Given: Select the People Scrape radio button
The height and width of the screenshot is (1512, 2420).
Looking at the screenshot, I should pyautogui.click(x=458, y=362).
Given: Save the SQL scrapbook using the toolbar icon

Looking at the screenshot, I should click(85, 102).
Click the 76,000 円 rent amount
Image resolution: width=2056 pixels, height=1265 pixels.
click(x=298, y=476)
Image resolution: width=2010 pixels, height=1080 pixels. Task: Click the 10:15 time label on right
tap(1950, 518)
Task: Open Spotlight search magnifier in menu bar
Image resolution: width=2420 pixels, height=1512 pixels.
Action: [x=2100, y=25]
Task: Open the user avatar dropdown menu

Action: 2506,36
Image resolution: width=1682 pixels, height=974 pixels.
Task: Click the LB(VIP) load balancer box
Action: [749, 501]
◇ ◇ ◇ ◇ ◇
THE TASK: Copy out the records once more, with nothing altered.

RESPONSE BELOW:
Given: Select the People Scrape radio button
The height and width of the screenshot is (1512, 2420).
Looking at the screenshot, I should pyautogui.click(x=458, y=362).
Given: Save the SQL scrapbook using the toolbar icon

Looking at the screenshot, I should click(85, 102).
Click the 76,000 円 rent amount
Image resolution: width=2056 pixels, height=1265 pixels.
click(x=298, y=476)
Image resolution: width=2010 pixels, height=1080 pixels. Task: Click the 10:15 time label on right
tap(1950, 518)
Task: Open Spotlight search magnifier in menu bar
Image resolution: width=2420 pixels, height=1512 pixels.
Action: [x=2100, y=25]
Task: Open the user avatar dropdown menu

Action: 2506,36
Image resolution: width=1682 pixels, height=974 pixels.
Task: Click the LB(VIP) load balancer box
Action: [749, 501]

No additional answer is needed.